[[ PASSAGE SHOWN open ]]

Dr John Clayton, who has died aged 94, was a former Surgeon Apothecary to the Royal Household at Windsor and to the Queen Mother at Royal Lodge, and for many years school doctor at Eton College.
In his role as the Queen Mother’s doctor, it was he who was called to Royal Lodge in November 1982 when a fish bone became lodged in her throat. He immediately insisted that she be taken to the King Edward VII Hospital at Windsor, where she made a speedy recovery.
Clayton was the youngest son of Brigadier-General Sir Gilbert Clayton, a British Army intelligence officer and colonial administrator in Cairo praised by TE Lawrence as “the perfect leader for such a band of wild men as we were”. His father’s involvement with the Middle East made a deep impression young John, who took a lasting interest in the Arab world.
John Pilkington Clayton was born on February 13 1921 at Ryde, on the Isle of Wight, one of five siblings, two of whom he never knew because they died in childhood. His brother Sam married Lady Mary Leveson-Gower, a maternal cousin of the Queen. After his father’s death in 1929, the family moved to Doddington, Lincolnshire, finally settling at Hampton Court, where his mother, Lady Clayton, a gifted artist, had a “grace and favour” apartment.
His early life was peripatetic and took him to Jerusalem, where on one occasion he inadvertently tolled a bell making the locals think the Turks were invading, and on another he encountered Emperor Haile Selassie of Ethiopia on a train. The emperor’s brother gave him piggy-back rides along the corridor of the steamer taking them back to Cairo.
John was educated at Wellington and was a choral exhibitioner at Gonville and Caius College, Cambrdige. He qualified in Medicine at the Royal College of Surgeons and Physicians in 1945, then served in the medical branch of the RAF Voluntary Reserve from 1947 to 1949, reaching the rank of squadron leader. During the Malay Emergency he drove a jeep ambulance.
After a spell as senior resident at Nottingham’s Children’s Hospital, he became a general medical practitioner at Windsor between 1953 and 1962, during which time he thought it would be useful to obtain a university medical qualification, and so, remarkably, he sat and passed Cambridge finals in 1957.
In 1962 he moved to Eton and became junior school doctor at the College, succeeding Dr Wiley as senior school doctor in 1965 and, later, working in perfect harmony with the other school doctor, John Briscoe.
Clayton was a skilled diagnostician. When Briscoe consulted him about a boy with a rash, he employed Sherlock Holmesian techniques, enquiring whether the boy’s room was on the top floor with a window on to the roof, and if he had a pigeon as a pet. He worked out that the rash was due to pigeon mite bites.
In 1965 he became Surgeon Apothecary to the Queen’s Household at Windsor, with a surgery in the castle, and took on responsibility for the Queen Mother at Royal Lodge. For these services, he was appointed MVO in 1975 and CVO on retirement in 1986.
He also served as a medical officer to Royal Holloway College from 1953 to 1981 and to Black & Decker (1955-70). He was appointed an honorary Old Etonian in 1985 and was a Liveryman of the Society of Apothecaries.
A connoisseur of snuff, he kept various mixtures – floral for evenings, a more robust variety for mornings – each in an elegant silver case.
In later years John Clayton, who was unmarried, retired to a house in Market Lavington which he shared with Patrick Manley and his family and friends from Eton days, enjoying playing his Bechstein grand piano and building a reputation as a witty raconteur. He was a respected attender of the local church and a member of Dauntsey’s choral society. He was joined there by his widowed sister, Patience Marshall. After her death, he was fiercely independent until the end.

[[ PASSAGE SHOWN closed ]]
[[ SOURCE DATA open ]]

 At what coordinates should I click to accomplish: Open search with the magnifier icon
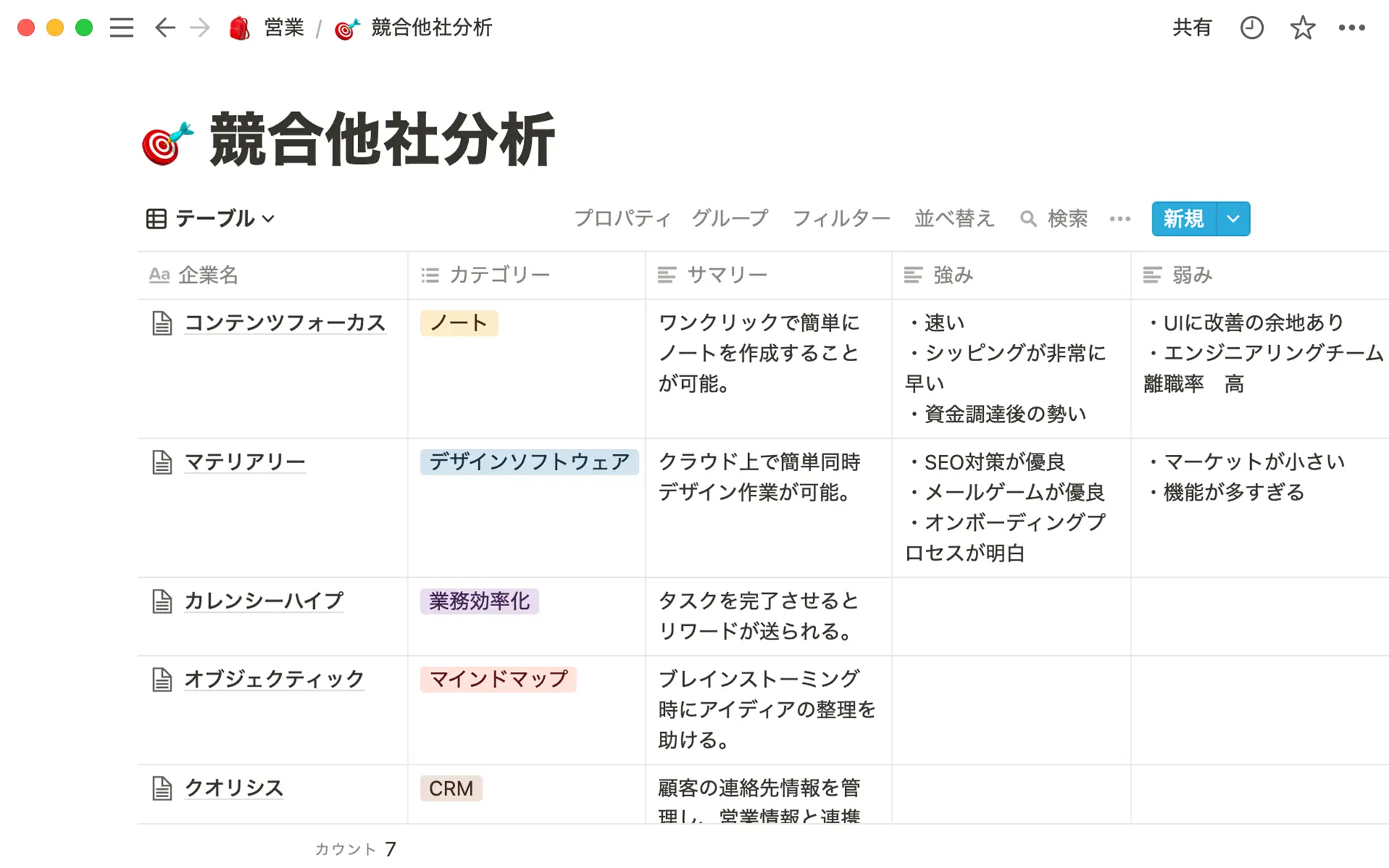pyautogui.click(x=1029, y=218)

[[ SOURCE DATA closed ]]

**AIM OF THE TASK:**
Rewrite the paragraph of the Dr John Clayton obituary beginning "John Pilkington Clayton was born" as a short bulleted list, keeping its main facts.

**REPLY TO THE TASK:**
- Born February 13, 1921, at Ryde on the Isle of Wight
- One of five siblings; he never knew two of them, who died in childhood
- His brother Sam married Lady Mary Leveson-Gower, a maternal cousin of the Queen
- After his father's death in 1929, the family moved to Doddington, Lincolnshire
- They finally settled at Hampton Court, where his mother, Lady Clayton, a gifted artist, had a "grace and favour" apartment